═════ Исходный отрывок
3.2.18. Смена политических целей с мировой революции на строительство коммунистической державы. Советский патриотизм
Переход к «развернутому строительству социализма в отдельно взятом Советском Союзе» вызвал смену главных лозунгов большевицкой партии. Фантом мировой революции исчезал в грохоте первой пятилетки. Вместо него возникала новая цель, не менее, впрочем, иллюзорная: установление мирового господства СССР. Конечно, Сталин и его единомышленники никоим образом не отказывались от подготовки пролетарских переворотов в разных странах. Однако в отличие от большевиков, оставшихся на старых позициях, видели в этих переворотах лишь средство для усиления роли «Страны Советов» в глобальной политике. Ведь сталинская теория построения социализма в СССР утверждала приоритет российской «социалистической» государственности над всеми остальными проблемами мирового коммунистического движения. «Революционер тот, кто без оговорок, безусловно, открыто и честно, без тайных военных совещаний готов защищать, оборонять СССР, – открыто заявлял Сталин еще в конце 1927 г., – ибо СССР есть первое в мире пролетарское государство, строящее социализм. Интернационалист тот, кто безоговорочно, без колебаний, без условий готов защищать СССР потому, что СССР есть база мирового революционного движения, а защищать, двигать вперед это революционное движение невозможно, не защищая СССР».
В начале 1930-х гг. национал-коммунистический характер этих сталинских установок стал особенно очевиден. В сознание масс начали усиленно внедряться идеи патриотизма, граничившего с «красным» великодержавным шовинизмом. Причем особый упор делался на разжигание именно русского национализма. Сталин явно стремился представить СССР «наследником» Великой Руси, а самого себя – «гениальным продолжателем» дела предков, знаменитых строителей могучего государства. В стране накалялась истеричная атмосфера осажденного лагеря, окруженного со всех сторон врагами, то и дело засылавшими в СССР вредителей и диверсантов. В одурманенном народе воспитывалось чувство национальной социалистической гордости и исключительности. Тон патриотической кампании задавал, разумеется, сам Сталин.
══════════
* **Обязательные задания**:
1. Повторите слово в слово часть отрывка о советском патриотизме: всё, начиная с «В начале 1930-х» и до «разумеется, сам Сталин.» включительно.
2. Верны ли по отрывку о советском патриотизме следующие утверждения? (a) Сталин и его единомышленники отказались от подготовки пролетарских переворотов в других странах. (b) В начале 1930-х гг. особый упор делался на разжигание русского национализма. (c) Слова о том, кто является революционером, Сталин произнес в конце 1927 г. На каждое ответьте «да» или «нет» и дословно приведите решающие слова текста.
═════ Перечень
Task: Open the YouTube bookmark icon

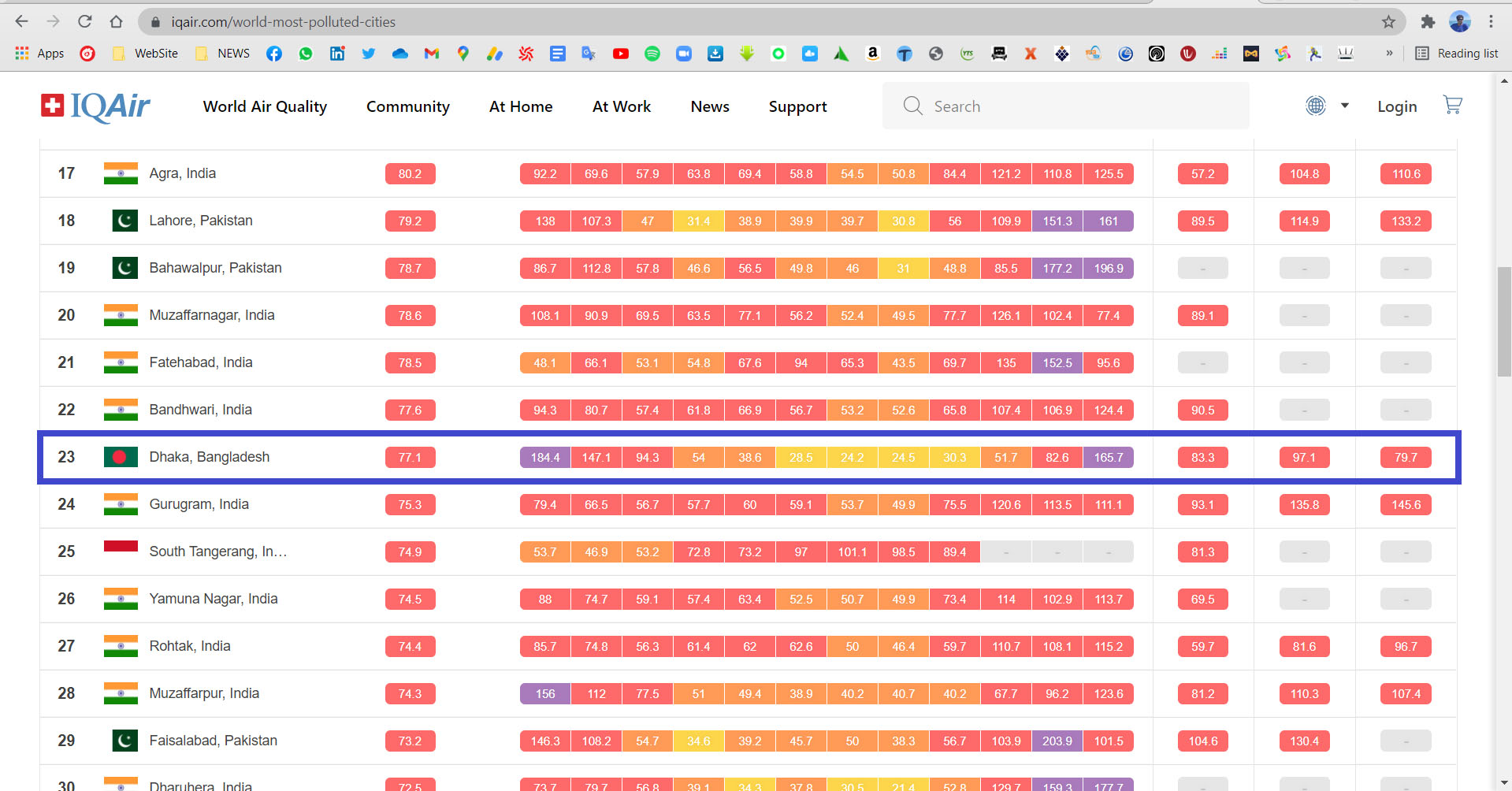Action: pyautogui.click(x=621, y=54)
══════════
═════ Перечень
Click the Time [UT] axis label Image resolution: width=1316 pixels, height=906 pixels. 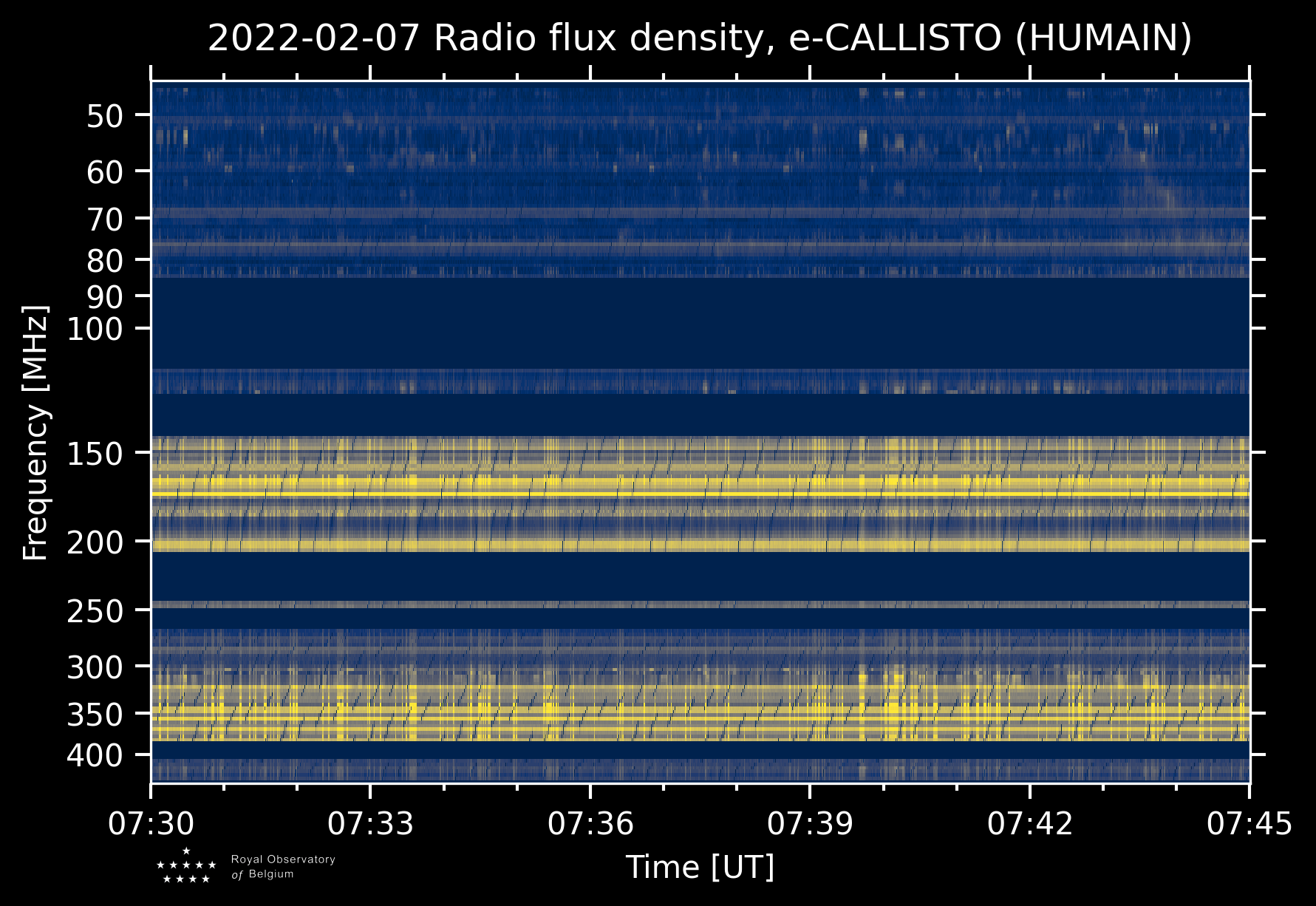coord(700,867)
══════════
* **Ответы по заданиям**:
1.
В начале 1930-х гг. национал-коммунистический характер этих сталинских установок стал особенно очевиден. В сознание масс начали усиленно внедряться идеи патриотизма, граничившего с «красным» великодержавным шовинизмом. Причем особый упор делался на разжигание именно русского национализма. Сталин явно стремился представить СССР «наследником» Великой Руси, а самого себя – «гениальным продолжателем» дела предков, знаменитых строителей могучего государства. В стране накалялась истеричная атмосфера осажденного лагеря, окруженного со всех сторон врагами, то и дело засылавшими в СССР вредителей и диверсантов. В одурманенном народе воспитывалось чувство национальной социалистической гордости и исключительности. Тон патриотической кампании задавал, разумеется, сам Сталин.

2.
(a) Нет: «Конечно, Сталин и его единомышленники никоим образом не отказывались от подготовки пролетарских переворотов в разных странах».
(b) Да: «Причем особый упор делался на разжигание именно русского национализма».
(c) Да: «открыто заявлял Сталин еще в конце 1927 г.».